As in Bangalore,freshwater ecosystems including lakes, rivers, and wetlands are managed as common-pool resources in rural and urban areas in many parts of the world. Their inclusion into rapidly growing city boundaries is usually concomitant with a transfer of ownership and formal management rights to city municipalities. Yet—and especially in growing cities like Bangalore, Nairobi and Cape Town—urban commons are still accessed by local inhabitants practicing traditional livelihoods such as cattle rearing and fishing, although these now exist alongside recreational uses by city dwellers. Such contrasting and often conflicting users frequently engender heated debates about ownership and use rights, and bring up a whole host of complicated, thorny, yet very important equity issues.
Stories are always useful, to contextualize and explain abstract issues like context, culture and history to an audience unfamiliar with the place being discussed. So, I will provide two stories here. One is of an ecological commons, a lake being restored in today’s Bangalore. The other is a story of a British market being set up in Bangalore in 1811. Despite the considerable time difference of two centuries, the story these tell us of exclusion and inequity are unfortunately similar.
Let’s begin with the older tale first.
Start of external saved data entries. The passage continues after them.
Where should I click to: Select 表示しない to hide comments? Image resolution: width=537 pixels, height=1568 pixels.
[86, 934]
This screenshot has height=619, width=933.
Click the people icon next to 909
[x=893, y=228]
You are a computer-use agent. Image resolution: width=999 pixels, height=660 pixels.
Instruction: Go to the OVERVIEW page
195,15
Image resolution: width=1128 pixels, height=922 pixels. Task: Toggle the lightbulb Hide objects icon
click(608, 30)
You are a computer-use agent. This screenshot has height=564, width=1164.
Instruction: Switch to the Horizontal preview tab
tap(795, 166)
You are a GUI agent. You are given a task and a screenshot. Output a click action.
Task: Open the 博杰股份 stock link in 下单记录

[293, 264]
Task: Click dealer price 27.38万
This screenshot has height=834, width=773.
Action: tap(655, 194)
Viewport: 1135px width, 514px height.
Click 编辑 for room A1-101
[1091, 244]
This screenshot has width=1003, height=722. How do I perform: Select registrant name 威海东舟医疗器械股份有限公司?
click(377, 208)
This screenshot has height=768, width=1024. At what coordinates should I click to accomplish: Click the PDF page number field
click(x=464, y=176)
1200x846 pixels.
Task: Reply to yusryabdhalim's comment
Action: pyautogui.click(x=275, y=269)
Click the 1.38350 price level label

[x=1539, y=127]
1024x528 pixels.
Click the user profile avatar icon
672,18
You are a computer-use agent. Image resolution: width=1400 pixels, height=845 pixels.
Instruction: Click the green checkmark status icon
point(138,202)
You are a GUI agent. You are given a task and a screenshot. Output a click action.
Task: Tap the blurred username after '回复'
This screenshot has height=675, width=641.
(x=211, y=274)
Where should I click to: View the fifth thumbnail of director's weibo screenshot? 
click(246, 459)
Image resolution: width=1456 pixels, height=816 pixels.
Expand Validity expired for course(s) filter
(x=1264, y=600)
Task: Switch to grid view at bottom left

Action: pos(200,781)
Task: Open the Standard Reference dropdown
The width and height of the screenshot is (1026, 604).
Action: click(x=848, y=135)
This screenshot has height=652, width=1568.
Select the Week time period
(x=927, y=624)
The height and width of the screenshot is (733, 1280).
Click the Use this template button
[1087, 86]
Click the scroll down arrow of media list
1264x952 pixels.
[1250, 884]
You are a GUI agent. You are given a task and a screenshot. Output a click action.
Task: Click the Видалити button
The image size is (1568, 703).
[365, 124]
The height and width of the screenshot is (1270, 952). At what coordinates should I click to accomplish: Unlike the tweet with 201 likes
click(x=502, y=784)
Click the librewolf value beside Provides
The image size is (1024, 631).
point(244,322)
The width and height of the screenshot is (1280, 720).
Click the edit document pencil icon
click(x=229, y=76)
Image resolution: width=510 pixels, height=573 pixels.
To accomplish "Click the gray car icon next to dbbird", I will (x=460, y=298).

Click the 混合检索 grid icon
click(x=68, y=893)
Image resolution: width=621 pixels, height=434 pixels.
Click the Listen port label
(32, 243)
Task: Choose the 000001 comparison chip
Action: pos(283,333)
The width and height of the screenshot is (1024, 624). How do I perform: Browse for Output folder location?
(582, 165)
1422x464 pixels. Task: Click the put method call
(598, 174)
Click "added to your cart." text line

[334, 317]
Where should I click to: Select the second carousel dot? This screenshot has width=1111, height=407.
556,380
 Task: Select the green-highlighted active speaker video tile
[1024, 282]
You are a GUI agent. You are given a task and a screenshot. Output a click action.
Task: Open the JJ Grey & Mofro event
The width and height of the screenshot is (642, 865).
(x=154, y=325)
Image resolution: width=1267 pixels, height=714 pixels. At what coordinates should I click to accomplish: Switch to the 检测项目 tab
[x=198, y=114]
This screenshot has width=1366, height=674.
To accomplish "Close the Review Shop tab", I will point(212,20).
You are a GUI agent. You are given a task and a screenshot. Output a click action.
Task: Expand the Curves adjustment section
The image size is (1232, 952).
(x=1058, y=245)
On a recent visit to the Karnataka State Archives, I looked at one of their oldest documents: a file from 1811, filled with stylized, looped cursive handwriting that was extremely elegant to look at, but rather difficult to read. The story within was fascinating. The dusty file told the tale of the plan for creation of the Bangalore cantonment market, a plan originating from the officers of the Madras Presidency in Fort St. George, Chennai. A rather terse communication from the powers based in Chennai had apparently decided there was a real need for a market to serve the British troops based in the Bangalore Cantonment, which had been established just a few years before, in 1806. There was already a large and old market existing in a nearby part of the city, being used by the largely civilian population. Amongst the various factors cited as important reasons to establish a separate market for the troops was the need of a reliable place that could sell alcohol to them, clearly a need that separated the military from the civilians—along with problems of congestion in the civilian market.
The files note that the administrators in Madras realized there may be various challenges involved with summarily deciding to create and set up a large market in a populated area. Letters from Fort St. George thus request local British administrators to find out how many people lived in the area that was aimed to be transformed into the cantonment marketplace; how much compensation would be required to move them; and whether or not the king of Mysore would be much opposed to such a move. The letters exchanged thereafter, though rather brief, do not seem to record much possibility of opposition. Except for one rather disturbing piece of correspondence, what seems to be a sole surviving piece of opposition, that mentions that setting up of a Cantonment market would be challenging because there were forty to fifty thousand “souls” residing in that area. The correspondence in this file ends shortly thereafter, and we need to further trace what happened to this debate.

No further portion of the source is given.